Word and element location data
☆ ☆ ☆ ☆ ☆

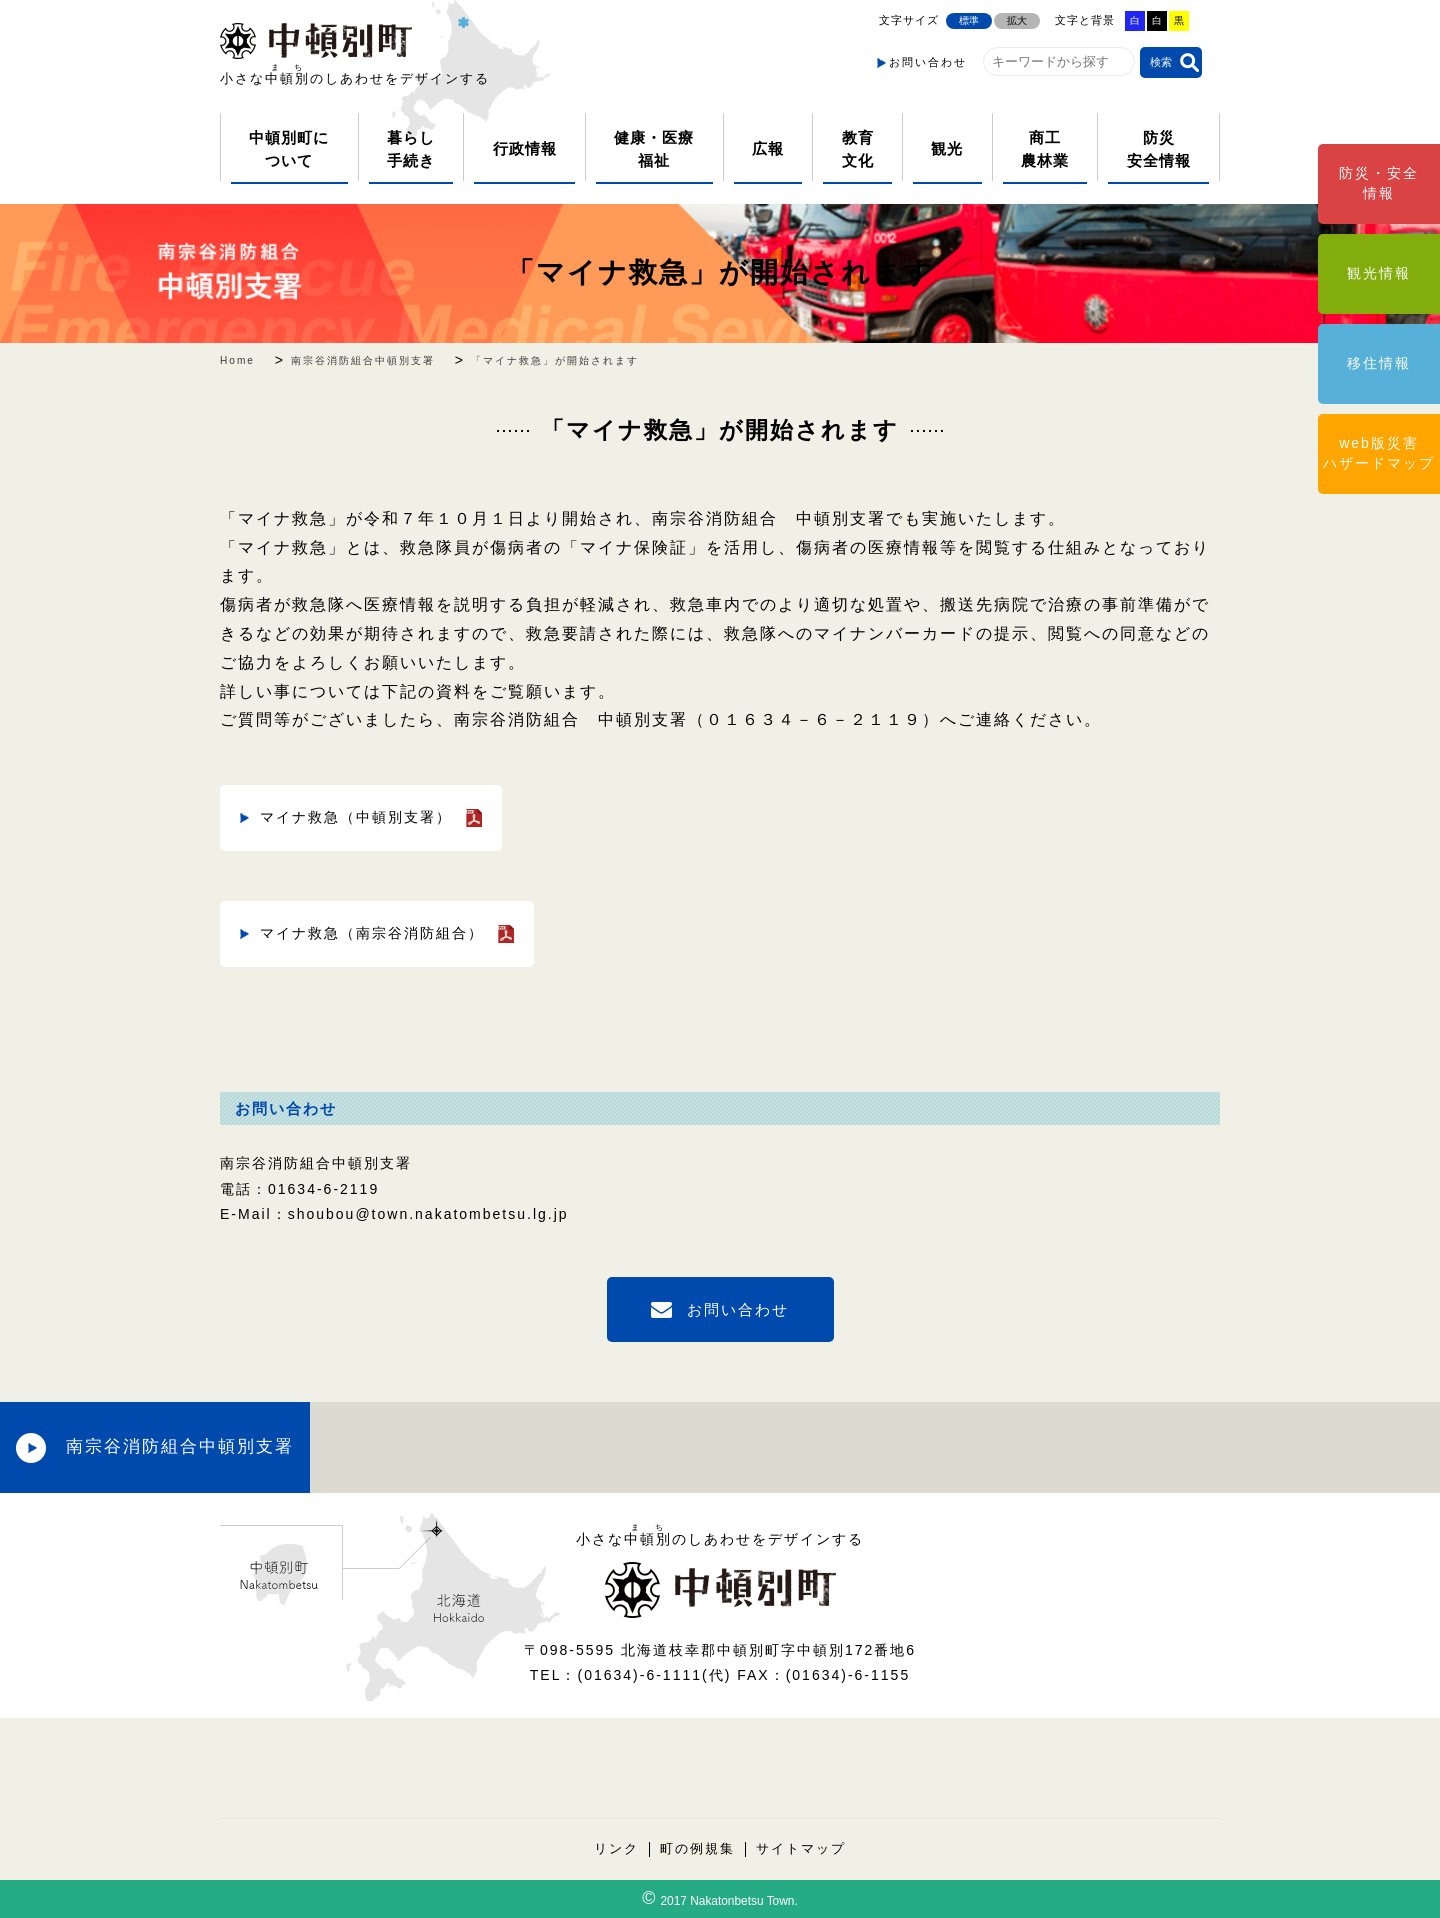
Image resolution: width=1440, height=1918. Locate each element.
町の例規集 (697, 1849)
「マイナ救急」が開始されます (720, 272)
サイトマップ (801, 1849)
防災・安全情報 (1379, 183)
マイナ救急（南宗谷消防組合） (372, 933)
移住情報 (1379, 363)
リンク (616, 1849)
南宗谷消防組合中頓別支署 (180, 1446)
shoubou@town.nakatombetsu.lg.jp (428, 1214)
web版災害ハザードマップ (1379, 453)
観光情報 (1379, 273)
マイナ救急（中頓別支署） (356, 817)
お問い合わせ (928, 62)
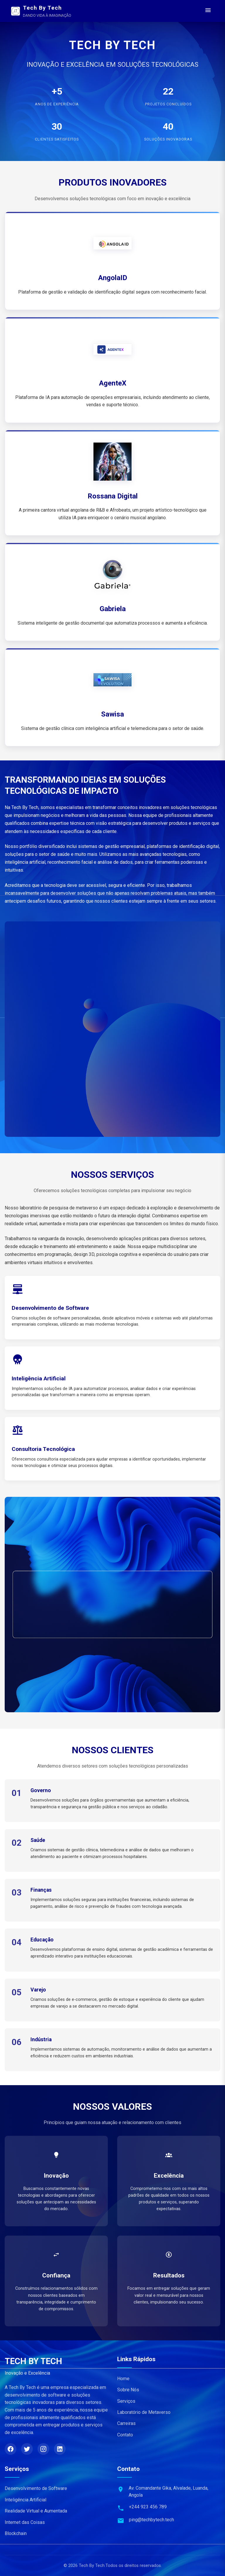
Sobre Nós (128, 2389)
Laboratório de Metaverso (144, 2412)
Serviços (126, 2401)
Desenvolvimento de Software (36, 2488)
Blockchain (16, 2533)
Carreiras (126, 2423)
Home (123, 2378)
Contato (125, 2435)
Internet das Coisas (25, 2522)
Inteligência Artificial (25, 2500)
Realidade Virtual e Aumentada (36, 2511)
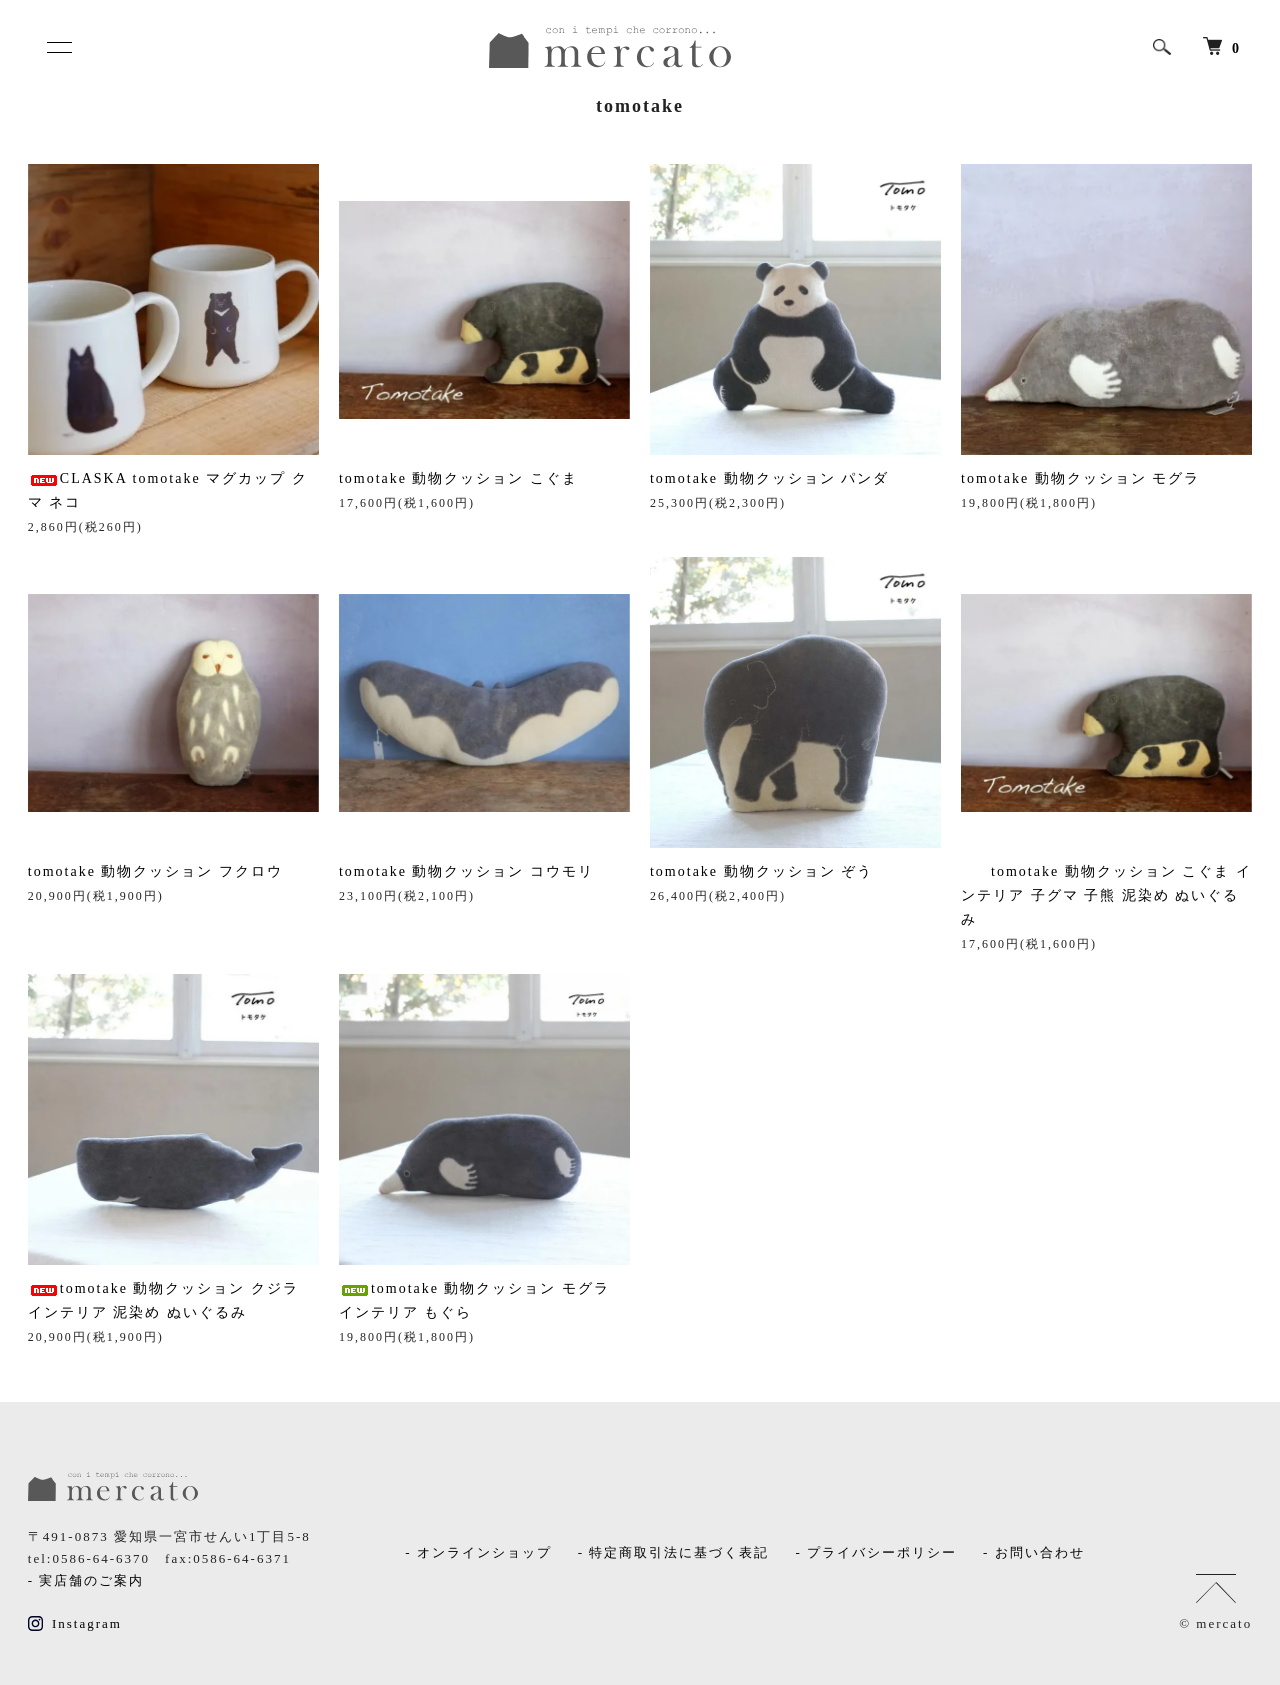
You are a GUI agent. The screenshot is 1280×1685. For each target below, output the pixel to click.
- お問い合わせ (1034, 1552)
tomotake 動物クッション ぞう (761, 871)
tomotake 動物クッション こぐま (458, 478)
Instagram (75, 1624)
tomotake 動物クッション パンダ (769, 478)
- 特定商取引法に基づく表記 (674, 1552)
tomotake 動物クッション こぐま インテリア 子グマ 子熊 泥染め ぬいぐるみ (1106, 895)
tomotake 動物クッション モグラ (1080, 478)
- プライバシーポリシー (876, 1552)
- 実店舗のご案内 (86, 1580)
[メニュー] (58, 47)
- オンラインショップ (478, 1552)
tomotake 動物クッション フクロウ (155, 871)
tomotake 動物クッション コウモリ (466, 871)
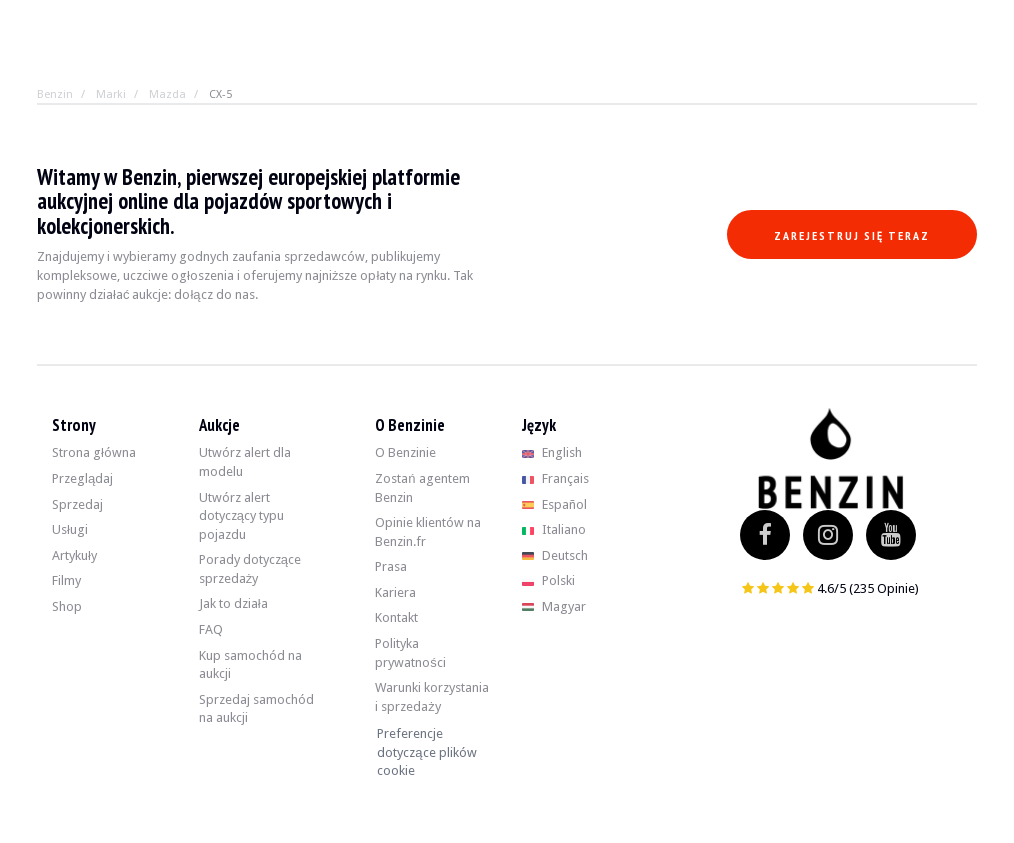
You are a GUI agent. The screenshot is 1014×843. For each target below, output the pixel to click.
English (552, 452)
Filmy (66, 580)
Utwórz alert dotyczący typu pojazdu (241, 516)
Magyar (554, 606)
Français (555, 478)
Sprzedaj (77, 504)
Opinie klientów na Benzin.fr (428, 532)
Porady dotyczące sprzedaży (250, 569)
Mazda (167, 94)
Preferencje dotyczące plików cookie (426, 752)
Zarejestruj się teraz (852, 235)
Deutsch (555, 555)
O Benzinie (405, 452)
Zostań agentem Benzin (422, 488)
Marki (111, 94)
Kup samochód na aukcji (250, 665)
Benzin (55, 94)
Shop (67, 606)
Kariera (395, 592)
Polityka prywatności (410, 653)
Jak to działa (233, 603)
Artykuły (74, 555)
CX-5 (220, 94)
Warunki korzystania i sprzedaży (432, 697)
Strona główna (94, 452)
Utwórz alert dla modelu (245, 462)
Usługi (70, 529)
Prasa (391, 566)
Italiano (554, 529)
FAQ (211, 629)
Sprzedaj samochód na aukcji (256, 709)
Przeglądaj (82, 478)
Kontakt (396, 617)
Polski (548, 580)
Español (554, 504)
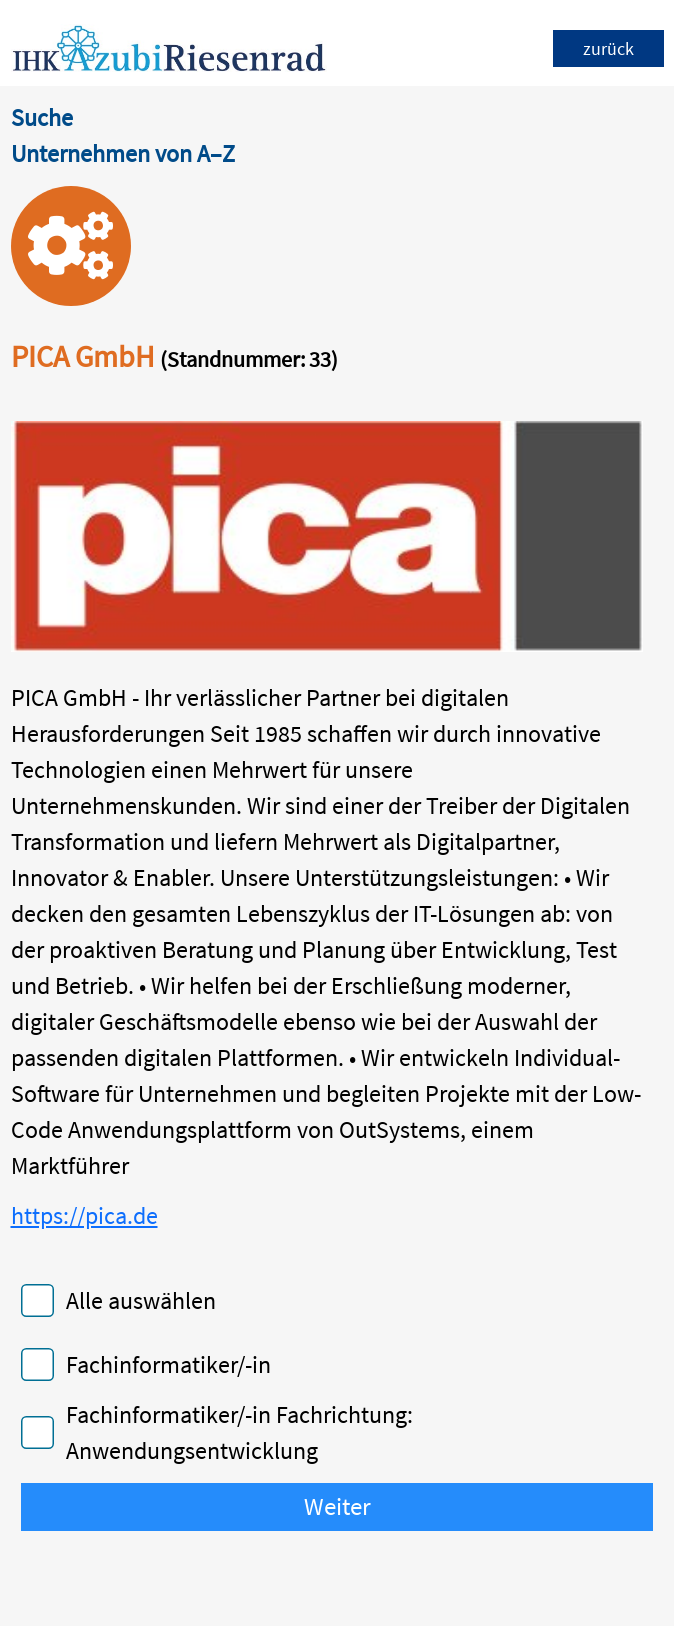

☆ ☆ ☆ ☆ ☆

Task to carry out
Edit the rows from the line containing "Utwórz alert dotyczący" through the line containing "Kariera (395, 592)", replacing "Mazda" with "Toyota" and changing nothing else. Return only those lines.

Response to this exercise
Utwórz alert dotyczący typu pojazdu (241, 516)
Magyar (554, 606)
Français (555, 478)
Sprzedaj (77, 504)
Opinie klientów na Benzin.fr (428, 532)
Porady dotyczące sprzedaży (250, 569)
Toyota (167, 94)
Preferencje dotyczące plików cookie (426, 752)
Zarejestruj się teraz (852, 235)
Deutsch (555, 555)
O Benzinie (405, 452)
Zostań agentem Benzin (422, 488)
Marki (111, 94)
Kup samochód na aukcji (250, 665)
Benzin (55, 94)
Shop (67, 606)
Kariera (395, 592)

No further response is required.